YOUR TASKS ->
a) According to the review of "The Story of Forgetting," what chance does Seth have of developing his mother's disease himself?
b) Pick up the review of "The Story of Forgetting" after its last sentence and keep writing it.

EXTRACT TO READ ->
Start of Block

Sunday, August 9, 2015

Book Review: Stefan Merrill Block: The Story of Forgetting

                                   

For more than five years I've had "The Story of Forgetting" on my shelves. For personal reasons it has taken me a while to gather enough courage to tackle it. My maternal grandmother was ravaged and died quickly and devastatingly from a particularly destructive strain of Alzheimer's disease. For some reason now seemed the right time, so I dug in and read it with some trepidation. The books has four separate sections that slowly converge throughout the book. 

Seth, a teenager with no siblings, struggles with an overactive mind, what unmistakably sounds like general anxiety disorder, and being the acne-covered outcast at school. On top of that his mother starts loosing her memory and is deteriorating quickly. Seth's father, unable to cope, drowns his sorrow in gin cocktails and History Channel documentaries on WWII. 

Then there's Abel, the sole survivor of a small family. A hunchbacked cripple living on a large piece of farmland which he has increasing difficulties managing. He lives primarily in the past, where he shared a home with his twin brother Paul and Paul's wife Mae. There are several tragedies haunting his past and he tries to make sense of them all. 

There's a section describing a mythical land called Isidora. Physically it resembles El Dorado, a city where everything is made out of gold. More importantly the inhabitants of Isidora have no memory at all. Therefore there are no conflicts, no sorrow, no war and people fall in love several hundred times during their lifetime. There's no spoken language, words are unnecessary, only a few gestures exist that everyone understands. Both Seth and Abel have been told the stories of Isidora from their mothers. 

The final section is Seth's attempt to understand and track the particular strain of Alzheimer's that has afflicted his mother. Not only is it early on-set, but also highly hereditary, leaving Seth with a 50% chance of developing the horrific disease himself. This section is somewhat technical, laden with descriptions of the biological aspects of the disease, how it works, and what gene mutation it entails. Herein also lies the origin tale of the disease and a great, albeit theoretical and fictional, description of how a hereditary disease like this gets spread all over the world.

End of Block

SOURCE MATERIAL ->
Start of Block

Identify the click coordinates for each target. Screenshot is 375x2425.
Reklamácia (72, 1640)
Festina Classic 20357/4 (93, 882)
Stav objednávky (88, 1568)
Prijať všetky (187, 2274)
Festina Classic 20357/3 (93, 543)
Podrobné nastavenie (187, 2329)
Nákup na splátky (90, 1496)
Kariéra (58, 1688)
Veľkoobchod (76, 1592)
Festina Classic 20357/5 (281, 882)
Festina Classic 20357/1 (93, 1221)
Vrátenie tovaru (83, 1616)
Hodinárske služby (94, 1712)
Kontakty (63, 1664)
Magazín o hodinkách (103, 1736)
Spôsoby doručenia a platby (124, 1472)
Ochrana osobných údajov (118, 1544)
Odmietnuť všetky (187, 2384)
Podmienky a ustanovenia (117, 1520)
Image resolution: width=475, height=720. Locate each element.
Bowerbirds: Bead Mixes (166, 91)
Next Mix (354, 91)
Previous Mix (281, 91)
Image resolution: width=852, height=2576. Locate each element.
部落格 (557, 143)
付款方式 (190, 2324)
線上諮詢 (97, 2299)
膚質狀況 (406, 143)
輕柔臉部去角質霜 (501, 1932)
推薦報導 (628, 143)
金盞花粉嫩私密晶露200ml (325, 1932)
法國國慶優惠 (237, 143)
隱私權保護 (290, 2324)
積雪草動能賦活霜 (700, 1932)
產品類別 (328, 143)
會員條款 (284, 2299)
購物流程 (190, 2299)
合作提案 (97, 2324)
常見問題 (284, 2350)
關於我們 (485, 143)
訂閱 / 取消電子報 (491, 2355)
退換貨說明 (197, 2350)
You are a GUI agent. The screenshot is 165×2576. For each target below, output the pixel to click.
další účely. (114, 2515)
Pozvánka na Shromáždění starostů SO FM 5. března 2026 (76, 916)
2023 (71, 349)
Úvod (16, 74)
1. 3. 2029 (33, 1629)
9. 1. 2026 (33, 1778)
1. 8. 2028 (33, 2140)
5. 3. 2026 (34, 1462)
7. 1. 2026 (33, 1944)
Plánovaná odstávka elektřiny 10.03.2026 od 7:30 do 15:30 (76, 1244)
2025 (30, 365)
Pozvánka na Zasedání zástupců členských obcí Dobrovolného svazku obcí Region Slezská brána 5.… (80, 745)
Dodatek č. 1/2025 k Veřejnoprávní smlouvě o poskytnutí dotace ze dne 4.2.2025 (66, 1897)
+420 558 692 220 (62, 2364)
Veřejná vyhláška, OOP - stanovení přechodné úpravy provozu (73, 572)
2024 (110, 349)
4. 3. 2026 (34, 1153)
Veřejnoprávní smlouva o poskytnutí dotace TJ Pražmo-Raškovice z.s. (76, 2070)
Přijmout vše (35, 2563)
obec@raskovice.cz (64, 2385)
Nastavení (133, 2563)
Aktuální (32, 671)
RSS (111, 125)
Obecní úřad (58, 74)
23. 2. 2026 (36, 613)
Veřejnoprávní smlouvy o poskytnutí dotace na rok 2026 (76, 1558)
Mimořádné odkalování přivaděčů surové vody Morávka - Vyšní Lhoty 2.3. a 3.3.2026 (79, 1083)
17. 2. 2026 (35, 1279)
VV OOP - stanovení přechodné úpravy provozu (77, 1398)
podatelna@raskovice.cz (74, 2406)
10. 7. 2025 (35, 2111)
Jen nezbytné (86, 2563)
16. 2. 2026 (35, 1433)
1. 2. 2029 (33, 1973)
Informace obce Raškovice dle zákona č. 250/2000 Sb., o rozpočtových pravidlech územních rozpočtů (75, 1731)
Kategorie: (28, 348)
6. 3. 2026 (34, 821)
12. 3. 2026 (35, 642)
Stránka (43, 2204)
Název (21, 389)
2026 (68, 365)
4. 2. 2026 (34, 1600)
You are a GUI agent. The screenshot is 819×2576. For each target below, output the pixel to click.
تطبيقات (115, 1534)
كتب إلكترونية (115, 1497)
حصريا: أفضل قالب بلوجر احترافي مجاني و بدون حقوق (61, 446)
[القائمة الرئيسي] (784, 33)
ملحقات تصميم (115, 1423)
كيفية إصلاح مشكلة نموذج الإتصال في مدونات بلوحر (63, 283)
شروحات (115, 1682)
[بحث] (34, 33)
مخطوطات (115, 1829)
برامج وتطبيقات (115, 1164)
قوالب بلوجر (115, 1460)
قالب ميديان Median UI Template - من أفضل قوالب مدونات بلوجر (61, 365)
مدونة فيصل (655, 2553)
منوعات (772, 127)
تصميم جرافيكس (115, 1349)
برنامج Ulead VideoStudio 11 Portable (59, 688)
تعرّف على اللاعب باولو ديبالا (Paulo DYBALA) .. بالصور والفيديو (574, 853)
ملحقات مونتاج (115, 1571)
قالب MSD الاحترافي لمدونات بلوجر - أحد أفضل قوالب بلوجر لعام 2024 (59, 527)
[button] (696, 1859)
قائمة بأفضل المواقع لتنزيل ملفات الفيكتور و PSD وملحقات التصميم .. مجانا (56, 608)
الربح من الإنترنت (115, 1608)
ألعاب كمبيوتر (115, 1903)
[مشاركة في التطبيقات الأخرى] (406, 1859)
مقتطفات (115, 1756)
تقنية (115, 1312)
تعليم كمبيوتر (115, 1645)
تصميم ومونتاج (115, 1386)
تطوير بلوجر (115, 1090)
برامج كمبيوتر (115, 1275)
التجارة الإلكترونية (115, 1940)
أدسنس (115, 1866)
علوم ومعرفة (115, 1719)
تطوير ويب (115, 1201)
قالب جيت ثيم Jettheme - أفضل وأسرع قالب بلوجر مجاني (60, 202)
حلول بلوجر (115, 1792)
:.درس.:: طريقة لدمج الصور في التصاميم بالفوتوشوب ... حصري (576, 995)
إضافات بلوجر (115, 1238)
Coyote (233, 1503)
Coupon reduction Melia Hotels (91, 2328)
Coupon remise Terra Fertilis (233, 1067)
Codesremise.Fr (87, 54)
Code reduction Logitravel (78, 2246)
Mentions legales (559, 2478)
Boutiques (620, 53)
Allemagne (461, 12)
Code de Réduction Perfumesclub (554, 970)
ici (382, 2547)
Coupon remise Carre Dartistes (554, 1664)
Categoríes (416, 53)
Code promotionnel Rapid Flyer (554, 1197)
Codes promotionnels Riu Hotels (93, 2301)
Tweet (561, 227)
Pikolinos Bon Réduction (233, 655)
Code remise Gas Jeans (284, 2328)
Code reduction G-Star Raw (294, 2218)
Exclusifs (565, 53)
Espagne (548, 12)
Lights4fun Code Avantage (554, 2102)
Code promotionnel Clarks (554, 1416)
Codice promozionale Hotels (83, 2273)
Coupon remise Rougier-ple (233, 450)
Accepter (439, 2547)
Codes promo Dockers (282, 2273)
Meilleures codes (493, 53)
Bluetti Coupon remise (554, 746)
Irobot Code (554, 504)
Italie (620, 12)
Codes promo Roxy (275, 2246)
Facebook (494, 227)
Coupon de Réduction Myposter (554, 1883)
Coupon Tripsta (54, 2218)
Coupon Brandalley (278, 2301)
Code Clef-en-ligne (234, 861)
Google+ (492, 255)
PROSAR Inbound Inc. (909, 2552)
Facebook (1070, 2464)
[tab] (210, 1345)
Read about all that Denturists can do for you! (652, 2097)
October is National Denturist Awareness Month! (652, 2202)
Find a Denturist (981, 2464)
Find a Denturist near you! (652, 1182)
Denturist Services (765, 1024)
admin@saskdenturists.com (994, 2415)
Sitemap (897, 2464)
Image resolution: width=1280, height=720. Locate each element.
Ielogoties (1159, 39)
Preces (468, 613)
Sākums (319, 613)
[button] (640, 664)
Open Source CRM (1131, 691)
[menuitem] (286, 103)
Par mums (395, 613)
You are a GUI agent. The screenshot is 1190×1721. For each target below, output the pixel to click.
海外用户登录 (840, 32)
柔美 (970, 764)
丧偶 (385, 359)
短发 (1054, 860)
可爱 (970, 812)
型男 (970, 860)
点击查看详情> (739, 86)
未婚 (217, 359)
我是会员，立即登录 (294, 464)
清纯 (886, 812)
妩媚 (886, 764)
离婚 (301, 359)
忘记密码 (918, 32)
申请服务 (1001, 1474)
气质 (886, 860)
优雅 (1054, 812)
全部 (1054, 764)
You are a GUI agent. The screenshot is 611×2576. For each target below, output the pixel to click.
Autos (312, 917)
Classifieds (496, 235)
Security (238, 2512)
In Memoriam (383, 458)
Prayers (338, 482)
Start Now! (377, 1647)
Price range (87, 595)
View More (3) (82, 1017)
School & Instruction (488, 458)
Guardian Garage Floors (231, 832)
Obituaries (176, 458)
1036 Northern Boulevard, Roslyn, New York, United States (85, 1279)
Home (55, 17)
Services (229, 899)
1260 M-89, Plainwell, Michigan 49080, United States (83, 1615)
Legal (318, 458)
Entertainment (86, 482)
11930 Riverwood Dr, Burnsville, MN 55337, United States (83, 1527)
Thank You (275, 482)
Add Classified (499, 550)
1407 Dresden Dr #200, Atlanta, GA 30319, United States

End of Block

ANSWERS IN ORDER ->
a) A 50% chance.

b)
The four sections are interwoven throughout the book and are on a collision course from the beginning. To expect that the book's puzzle is a great mystery to be solved, is in my opinion to miss the point entirely. The author Stefan Merrill Block does not try to hide what is the inevitable conclusion, so this is not the point of the book. Instead the focus lies on how people try to cope with this disease in different ways, and also how destructive a force silence can be. Silence between loved ones, even though held in an attempt to spare each other, might have disastrous consequences. 

Block was a young man when he wrote the book and I think he succeeds for the most part in telling a story of a much greater maturity than his age would have me believe. A few times he fumbles the ball, and he tends to get carried away by all the research he's done to make the book as accurate as possible. As a reader of a fictional work I don't need all the research on the page, it is of much greater importance that I believe the story and its progression.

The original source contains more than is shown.